### Brief
Every entry should appear in your answer exactly as it does here.

### Source data
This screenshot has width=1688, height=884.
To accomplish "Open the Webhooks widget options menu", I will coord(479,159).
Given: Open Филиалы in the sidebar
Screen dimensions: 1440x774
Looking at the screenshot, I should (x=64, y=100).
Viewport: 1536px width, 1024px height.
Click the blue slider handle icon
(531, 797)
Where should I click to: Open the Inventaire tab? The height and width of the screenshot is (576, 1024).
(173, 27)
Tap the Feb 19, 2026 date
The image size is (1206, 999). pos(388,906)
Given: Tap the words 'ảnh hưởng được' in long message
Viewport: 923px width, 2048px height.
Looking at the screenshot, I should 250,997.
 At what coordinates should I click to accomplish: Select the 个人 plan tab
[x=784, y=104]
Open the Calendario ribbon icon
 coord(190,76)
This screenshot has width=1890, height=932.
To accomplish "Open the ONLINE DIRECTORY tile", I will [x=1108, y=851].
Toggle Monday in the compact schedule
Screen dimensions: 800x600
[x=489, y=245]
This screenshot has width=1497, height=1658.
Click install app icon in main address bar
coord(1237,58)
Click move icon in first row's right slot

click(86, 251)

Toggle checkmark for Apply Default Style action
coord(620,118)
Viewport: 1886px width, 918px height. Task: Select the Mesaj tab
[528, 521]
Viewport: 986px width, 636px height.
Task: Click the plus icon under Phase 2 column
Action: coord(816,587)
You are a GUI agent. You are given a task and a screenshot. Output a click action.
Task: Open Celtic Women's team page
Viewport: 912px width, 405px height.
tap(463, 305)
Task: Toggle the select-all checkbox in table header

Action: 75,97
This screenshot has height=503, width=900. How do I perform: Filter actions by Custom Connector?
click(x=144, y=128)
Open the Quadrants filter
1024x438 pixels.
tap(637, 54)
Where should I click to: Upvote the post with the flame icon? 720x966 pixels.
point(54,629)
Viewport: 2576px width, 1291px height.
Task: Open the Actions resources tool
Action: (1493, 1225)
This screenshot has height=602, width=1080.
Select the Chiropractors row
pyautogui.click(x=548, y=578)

### Exercise solution
This screenshot has width=1688, height=884.
To accomplish "Open the Webhooks widget options menu", I will coord(479,159).
Given: Open Филиалы in the sidebar
Screen dimensions: 1440x774
Looking at the screenshot, I should (x=64, y=100).
Viewport: 1536px width, 1024px height.
Click the blue slider handle icon
(531, 797)
Where should I click to: Open the Inventaire tab? The height and width of the screenshot is (576, 1024).
(173, 27)
Tap the Feb 19, 2026 date
The image size is (1206, 999). pos(388,906)
Given: Tap the words 'ảnh hưởng được' in long message
Viewport: 923px width, 2048px height.
Looking at the screenshot, I should 250,997.
 At what coordinates should I click to accomplish: Select the 个人 plan tab
[x=784, y=104]
Open the Calendario ribbon icon
 coord(190,76)
This screenshot has width=1890, height=932.
To accomplish "Open the ONLINE DIRECTORY tile", I will [x=1108, y=851].
Toggle Monday in the compact schedule
Screen dimensions: 800x600
[x=489, y=245]
This screenshot has width=1497, height=1658.
Click install app icon in main address bar
coord(1237,58)
Click move icon in first row's right slot

click(86, 251)

Toggle checkmark for Apply Default Style action
coord(620,118)
Viewport: 1886px width, 918px height. Task: Select the Mesaj tab
[528, 521]
Viewport: 986px width, 636px height.
Task: Click the plus icon under Phase 2 column
Action: coord(816,587)
You are a GUI agent. You are given a task and a screenshot. Output a click action.
Task: Open Celtic Women's team page
Viewport: 912px width, 405px height.
tap(463, 305)
Task: Toggle the select-all checkbox in table header

Action: 75,97
This screenshot has height=503, width=900. How do I perform: Filter actions by Custom Connector?
click(x=144, y=128)
Open the Quadrants filter
1024x438 pixels.
tap(637, 54)
Where should I click to: Upvote the post with the flame icon? 720x966 pixels.
point(54,629)
Viewport: 2576px width, 1291px height.
Task: Open the Actions resources tool
Action: (1493, 1225)
This screenshot has height=602, width=1080.
Select the Chiropractors row
pyautogui.click(x=548, y=578)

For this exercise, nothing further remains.